Complete the following ▸
1. From the biblical counseling text below, list the four Christian arts that its summary definition names for addressing suffering and sin.
2. Using the biblical counseling text below, decide whether each statement agrees with it. Answer yes or no for each, and quote the text's deciding words exactly.
(a) The author claims to provide the final, authoritative definition of biblical counseling.
(b) The summary definition says biblical counseling depends upon the Holy Spirit.
(c) The author holds a Ph.D.
3. In the biblical counseling text below, condense the paragraph beginning "As I speak around the country" into fewer words while keeping its main facts.

Source document ▸
The Future of Biblical Counseling

The Future of Biblical Counseling

1

The Future of Biblical Counseling: Dreaming a Dozen Dreams

by

Robert W. Kellemen, Ph.D., LCPC

Introduction: What Makes Biblical Counseling Biblical?

As I speak around the country on biblical counseling and spiritual formation, I’m frequently asked the question. “When you say ‘biblical counseling,’ you don’t mean ______do you?” Various people fill in that blank with different labels—all negative to them. What a shame that placing the word “biblical” in front of “counseling” causes so many in the church to recoil in fear. Something has gone terribly wrong.

But there’s good news—the tide is turning. Warped caricatures of biblical counseling are being replaced by scripturally and historically accurate portraits of counseling that are truly biblical—and attractive (Titus 2:10). While no one can provide the final, authoritative definition of biblical counseling, I offer for your consideration this summary understanding.

Christ-centered, comprehensive, compassionate, and culturally-informed biblical counseling depends upon the Holy Spirit to relate God’s inspired truth about people, problems, and solutions to human suffering (through the Christian soul care arts of sustaining and healing) and sin (through the Christian spiritual direction arts of reconciling and guiding) to empower people to exalt and enjoy God and to love others (Matthew 22:35-40) by cultivating conformity to Christ and communion with Christ and the Body of Christ.

Stored data ▸
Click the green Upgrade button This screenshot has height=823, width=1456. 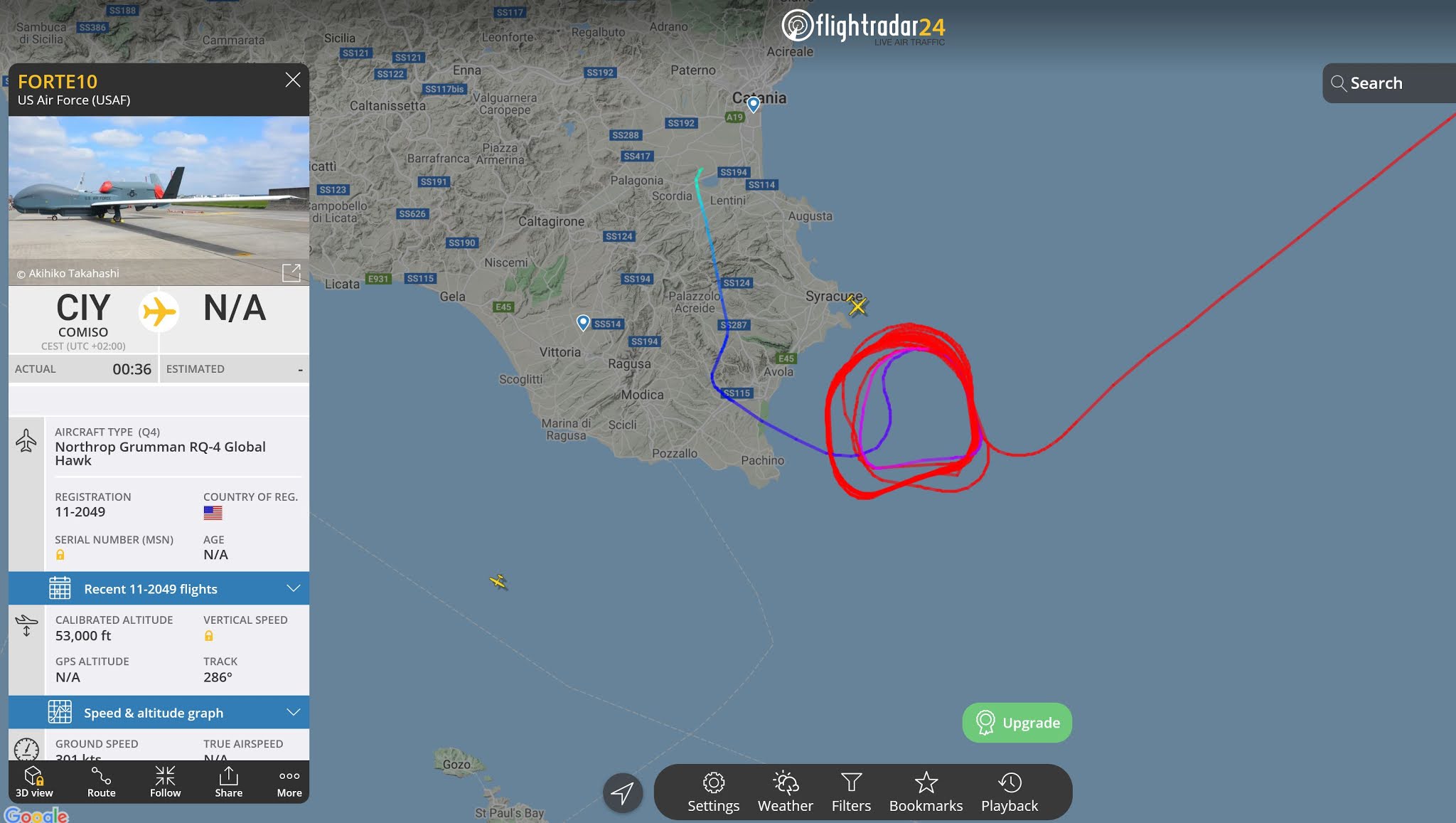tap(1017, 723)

==

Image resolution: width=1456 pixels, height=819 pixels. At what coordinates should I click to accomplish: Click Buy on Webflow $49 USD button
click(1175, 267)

Results of the exercise ▸
1. sustaining, healing, reconciling, guiding

2.
(a) No. "While no one can provide the final, authoritative definition of biblical counseling"
(b) Yes. "depends upon the Holy Spirit"
(c) Yes. "Robert W. Kellemen, Ph.D., LCPC"

3. When the author speaks around the country on biblical counseling and spiritual formation, people often ask, "When you say 'biblical counseling,' you don't mean ______do you?" They fill the blank with various labels that are all negative to them. He calls it a shame that putting "biblical" before "counseling" makes many in the church recoil in fear, and he says something has gone terribly wrong.